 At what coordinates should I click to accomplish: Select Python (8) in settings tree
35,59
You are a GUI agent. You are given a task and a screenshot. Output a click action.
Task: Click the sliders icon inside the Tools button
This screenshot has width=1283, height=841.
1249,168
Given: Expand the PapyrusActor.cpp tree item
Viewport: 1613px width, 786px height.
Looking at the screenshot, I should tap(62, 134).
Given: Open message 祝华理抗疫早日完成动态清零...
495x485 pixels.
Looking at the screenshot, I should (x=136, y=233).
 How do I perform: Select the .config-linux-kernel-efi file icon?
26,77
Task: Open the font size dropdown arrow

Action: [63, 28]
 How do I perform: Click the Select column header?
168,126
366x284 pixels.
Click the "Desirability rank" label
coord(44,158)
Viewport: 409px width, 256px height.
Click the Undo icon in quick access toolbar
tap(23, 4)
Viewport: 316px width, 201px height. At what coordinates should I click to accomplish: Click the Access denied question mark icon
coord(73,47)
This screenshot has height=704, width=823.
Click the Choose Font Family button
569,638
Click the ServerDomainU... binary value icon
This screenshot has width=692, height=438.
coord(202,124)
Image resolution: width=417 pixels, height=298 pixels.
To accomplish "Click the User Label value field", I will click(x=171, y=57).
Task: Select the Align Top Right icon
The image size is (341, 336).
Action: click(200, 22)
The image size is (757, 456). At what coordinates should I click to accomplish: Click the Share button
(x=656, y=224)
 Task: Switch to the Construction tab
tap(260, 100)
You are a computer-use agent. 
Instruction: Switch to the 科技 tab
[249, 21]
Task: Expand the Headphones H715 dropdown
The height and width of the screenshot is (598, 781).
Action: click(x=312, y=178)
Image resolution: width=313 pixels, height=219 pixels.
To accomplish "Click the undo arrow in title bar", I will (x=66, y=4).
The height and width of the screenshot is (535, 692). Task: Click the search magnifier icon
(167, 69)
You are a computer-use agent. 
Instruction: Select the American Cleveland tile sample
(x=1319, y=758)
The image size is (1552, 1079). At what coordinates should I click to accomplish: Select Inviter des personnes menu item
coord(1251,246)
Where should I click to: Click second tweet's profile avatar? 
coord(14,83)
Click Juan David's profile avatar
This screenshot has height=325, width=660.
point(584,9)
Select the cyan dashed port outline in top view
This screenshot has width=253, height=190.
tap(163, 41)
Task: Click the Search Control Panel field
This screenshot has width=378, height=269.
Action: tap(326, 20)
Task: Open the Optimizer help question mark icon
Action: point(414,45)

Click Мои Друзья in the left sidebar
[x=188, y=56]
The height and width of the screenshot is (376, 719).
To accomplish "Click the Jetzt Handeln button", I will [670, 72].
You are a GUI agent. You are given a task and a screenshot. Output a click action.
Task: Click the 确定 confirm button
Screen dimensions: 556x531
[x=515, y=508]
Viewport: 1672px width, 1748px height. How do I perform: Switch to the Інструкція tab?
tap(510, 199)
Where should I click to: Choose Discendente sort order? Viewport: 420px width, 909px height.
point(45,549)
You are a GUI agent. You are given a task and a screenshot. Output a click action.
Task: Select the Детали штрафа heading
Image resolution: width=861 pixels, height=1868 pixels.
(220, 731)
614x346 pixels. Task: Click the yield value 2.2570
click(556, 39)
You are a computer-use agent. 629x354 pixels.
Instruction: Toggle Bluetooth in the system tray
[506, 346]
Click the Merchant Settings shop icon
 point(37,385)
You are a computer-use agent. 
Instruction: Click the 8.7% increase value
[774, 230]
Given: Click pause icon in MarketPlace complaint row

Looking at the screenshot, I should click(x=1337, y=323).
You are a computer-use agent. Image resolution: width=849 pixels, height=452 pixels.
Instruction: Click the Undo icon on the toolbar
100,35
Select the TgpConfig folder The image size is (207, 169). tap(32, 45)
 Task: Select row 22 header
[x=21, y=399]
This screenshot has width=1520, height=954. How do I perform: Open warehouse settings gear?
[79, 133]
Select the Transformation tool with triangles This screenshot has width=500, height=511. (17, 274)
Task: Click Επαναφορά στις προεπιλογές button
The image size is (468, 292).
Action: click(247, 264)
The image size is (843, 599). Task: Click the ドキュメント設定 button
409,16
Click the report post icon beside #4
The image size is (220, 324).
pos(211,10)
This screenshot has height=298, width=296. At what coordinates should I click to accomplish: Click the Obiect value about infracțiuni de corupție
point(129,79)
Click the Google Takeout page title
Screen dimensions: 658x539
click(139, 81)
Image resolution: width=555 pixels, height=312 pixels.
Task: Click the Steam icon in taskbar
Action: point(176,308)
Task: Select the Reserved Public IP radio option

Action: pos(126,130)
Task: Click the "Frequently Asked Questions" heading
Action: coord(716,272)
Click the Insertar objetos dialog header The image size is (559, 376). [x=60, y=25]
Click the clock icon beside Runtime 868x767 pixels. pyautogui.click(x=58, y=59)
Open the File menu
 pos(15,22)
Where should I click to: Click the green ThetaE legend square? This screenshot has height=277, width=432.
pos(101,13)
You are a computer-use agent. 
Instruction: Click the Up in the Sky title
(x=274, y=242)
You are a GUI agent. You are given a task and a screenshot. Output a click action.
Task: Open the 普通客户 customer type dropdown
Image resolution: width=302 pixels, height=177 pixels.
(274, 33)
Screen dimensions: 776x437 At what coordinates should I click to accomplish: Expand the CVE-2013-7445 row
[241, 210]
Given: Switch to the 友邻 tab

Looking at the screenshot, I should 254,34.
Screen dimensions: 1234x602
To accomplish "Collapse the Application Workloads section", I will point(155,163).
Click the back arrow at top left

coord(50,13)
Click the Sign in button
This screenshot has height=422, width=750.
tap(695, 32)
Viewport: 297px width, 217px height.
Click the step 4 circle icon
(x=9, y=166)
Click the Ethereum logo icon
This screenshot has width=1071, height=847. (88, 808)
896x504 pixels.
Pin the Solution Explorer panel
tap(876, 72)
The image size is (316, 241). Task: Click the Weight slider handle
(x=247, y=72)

__________________________________________________

_STATED PROBLEM_. Please arrange every line of the entries above as a Markdown table with the columns Row and Text, numbering each row and leaving out blank lines.

_RESULT FOR THIS EXERCISE_.
| Row | Text |
|---|---|
| 1 |  At what coordinates should I click to accomplish: Select Python (8) in settings tree |
| 2 | 35,59 |
| 3 | You are a GUI agent. You are given a task and a screenshot. Output a click action. |
| 4 | Task: Click the sliders icon inside the Tools button |
| 5 | This screenshot has width=1283, height=841. |
| 6 | 1249,168 |
| 7 | Given: Expand the PapyrusActor.cpp tree item |
| 8 | Viewport: 1613px width, 786px height. |
| 9 | Looking at the screenshot, I should tap(62, 134). |
| 10 | Given: Open message 祝华理抗疫早日完成动态清零... |
| 11 | 495x485 pixels. |
| 12 | Looking at the screenshot, I should (x=136, y=233). |
| 13 |  How do I perform: Select the .config-linux-kernel-efi file icon? |
| 14 | 26,77 |
| 15 | Task: Open the font size dropdown arrow |
| 16 | Action: [63, 28] |
| 17 |  How do I perform: Click the Select column header? |
| 18 | 168,126 |
| 19 | 366x284 pixels. |
| 20 | Click the "Desirability rank" label |
| 21 | coord(44,158) |
| 22 | Viewport: 409px width, 256px height. |
| 23 | Click the Undo icon in quick access toolbar |
| 24 | tap(23, 4) |
| 25 | Viewport: 316px width, 201px height. At what coordinates should I click to accomplish: Click the Access denied question mark icon |
| 26 | coord(73,47) |
| 27 | This screenshot has height=704, width=823. |
| 28 | Click the Choose Font Family button |
| 29 | 569,638 |
| 30 | Click the ServerDomainU... binary value icon |
| 31 | This screenshot has width=692, height=438. |
| 32 | coord(202,124) |
| 33 | Image resolution: width=417 pixels, height=298 pixels. |
| 34 | To accomplish "Click the User Label value field", I will click(x=171, y=57). |
| 35 | Task: Select the Align Top Right icon |
| 36 | The image size is (341, 336). |
| 37 | Action: click(200, 22) |
| 38 | The image size is (757, 456). At what coordinates should I click to accomplish: Click the Share button |
| 39 | (x=656, y=224) |
| 40 |  Task: Switch to the Construction tab |
| 41 | tap(260, 100) |
| 42 | You are a computer-use agent.  |
| 43 | Instruction: Switch to the 科技 tab |
| 44 | [249, 21] |
| 45 | Task: Expand the Headphones H715 dropdown |
| 46 | The height and width of the screenshot is (598, 781). |
| 47 | Action: click(x=312, y=178) |
| 48 | Image resolution: width=313 pixels, height=219 pixels. |
| 49 | To accomplish "Click the undo arrow in title bar", I will (x=66, y=4). |
| 50 | The height and width of the screenshot is (535, 692). Task: Click the search magnifier icon |
| 51 | (167, 69) |
| 52 | You are a computer-use agent.  |
| 53 | Instruction: Select the American Cleveland tile sample |
| 54 | (x=1319, y=758) |
| 55 | The image size is (1552, 1079). At what coordinates should I click to accomplish: Select Inviter des personnes menu item |
| 56 | coord(1251,246) |
| 57 | Where should I click to: Click second tweet's profile avatar?  |
| 58 | coord(14,83) |
| 59 | Click Juan David's profile avatar |
| 60 | This screenshot has height=325, width=660. |
| 61 | point(584,9) |
| 62 | Select the cyan dashed port outline in top view |
| 63 | This screenshot has width=253, height=190. |
| 64 | tap(163, 41) |
| 65 | Task: Click the Search Control Panel field |
| 66 | This screenshot has width=378, height=269. |
| 67 | Action: tap(326, 20) |
| 68 | Task: Open the Optimizer help question mark icon |
| 69 | Action: point(414,45) |
| 70 | Click Мои Друзья in the left sidebar |
| 71 | [x=188, y=56] |
| 72 | The height and width of the screenshot is (376, 719). |
| 73 | To accomplish "Click the Jetzt Handeln button", I will [670, 72]. |
| 74 | You are a GUI agent. You are given a task and a screenshot. Output a click action. |
| 75 | Task: Click the 确定 confirm button |
| 76 | Screen dimensions: 556x531 |
| 77 | [x=515, y=508] |
| 78 | Viewport: 1672px width, 1748px height. How do I perform: Switch to the Інструкція tab? |
| 79 | tap(510, 199) |
| 80 | Where should I click to: Choose Discendente sort order? Viewport: 420px width, 909px height. |
| 81 | point(45,549) |
| 82 | You are a GUI agent. You are given a task and a screenshot. Output a click action. |
| 83 | Task: Select the Детали штрафа heading |
| 84 | Image resolution: width=861 pixels, height=1868 pixels. |
| 85 | (220, 731) |
| 86 | 614x346 pixels. Task: Click the yield value 2.2570 |
| 87 | click(556, 39) |
| 88 | You are a computer-use agent. 629x354 pixels. |
| 89 | Instruction: Toggle Bluetooth in the system tray |
| 90 | [506, 346] |
| 91 | Click the Merchant Settings shop icon |
| 92 |  point(37,385) |
| 93 | You are a computer-use agent.  |
| 94 | Instruction: Click the 8.7% increase value |
| 95 | [774, 230] |
| 96 | Given: Click pause icon in MarketPlace complaint row |
| 97 | Looking at the screenshot, I should click(x=1337, y=323). |
| 98 | You are a computer-use agent. Image resolution: width=849 pixels, height=452 pixels. |
| 99 | Instruction: Click the Undo icon on the toolbar |
| 100 | 100,35 |
| 101 | Select the TgpConfig folder The image size is (207, 169). tap(32, 45) |
| 102 |  Task: Select row 22 header |
| 103 | [x=21, y=399] |
| 104 | This screenshot has width=1520, height=954. How do I perform: Open warehouse settings gear? |
| 105 | [79, 133] |
| 106 | Select the Transformation tool with triangles This screenshot has width=500, height=511. (17, 274) |
| 107 | Task: Click Επαναφορά στις προεπιλογές button |
| 108 | The image size is (468, 292). |
| 109 | Action: click(247, 264) |
| 110 | The image size is (843, 599). Task: Click the ドキュメント設定 button |
| 111 | 409,16 |
| 112 | Click the report post icon beside #4 |
| 113 | The image size is (220, 324). |
| 114 | pos(211,10) |
| 115 | This screenshot has height=298, width=296. At what coordinates should I click to accomplish: Click the Obiect value about infracțiuni de corupție |
| 116 | point(129,79) |
| 117 | Click the Google Takeout page title |
| 118 | Screen dimensions: 658x539 |
| 119 | click(139, 81) |
| 120 | Image resolution: width=555 pixels, height=312 pixels. |
| 121 | Task: Click the Steam icon in taskbar |
| 122 | Action: point(176,308) |
| 123 | Task: Select the Reserved Public IP radio option |
| 124 | Action: pos(126,130) |
| 125 | Task: Click the "Frequently Asked Questions" heading |
| 126 | Action: coord(716,272) |
| 127 | Click the Insertar objetos dialog header The image size is (559, 376). [x=60, y=25] |
| 128 | Click the clock icon beside Runtime 868x767 pixels. pyautogui.click(x=58, y=59) |
| 129 | Open the File menu |
| 130 |  pos(15,22) |
| 131 | Where should I click to: Click the green ThetaE legend square? This screenshot has height=277, width=432. |
| 132 | pos(101,13) |
| 133 | You are a computer-use agent.  |
| 134 | Instruction: Click the Up in the Sky title |
| 135 | (x=274, y=242) |
| 136 | You are a GUI agent. You are given a task and a screenshot. Output a click action. |
| 137 | Task: Open the 普通客户 customer type dropdown |
| 138 | Image resolution: width=302 pixels, height=177 pixels. |
| 139 | (274, 33) |
| 140 | Screen dimensions: 776x437 At what coordinates should I click to accomplish: Expand the CVE-2013-7445 row |
| 141 | [241, 210] |
| 142 | Given: Switch to the 友邻 tab |
| 143 | Looking at the screenshot, I should 254,34. |
| 144 | Screen dimensions: 1234x602 |
| 145 | To accomplish "Collapse the Application Workloads section", I will point(155,163). |
| 146 | Click the back arrow at top left |
| 147 | coord(50,13) |
| 148 | Click the Sign in button |
| 149 | This screenshot has height=422, width=750. |
| 150 | tap(695, 32) |
| 151 | Viewport: 297px width, 217px height. |
| 152 | Click the step 4 circle icon |
| 153 | (x=9, y=166) |
| 154 | Click the Ethereum logo icon |
| 155 | This screenshot has width=1071, height=847. (88, 808) |
| 156 | 896x504 pixels. |
| 157 | Pin the Solution Explorer panel |
| 158 | tap(876, 72) |
| 159 | The image size is (316, 241). Task: Click the Weight slider handle |
| 160 | (x=247, y=72) |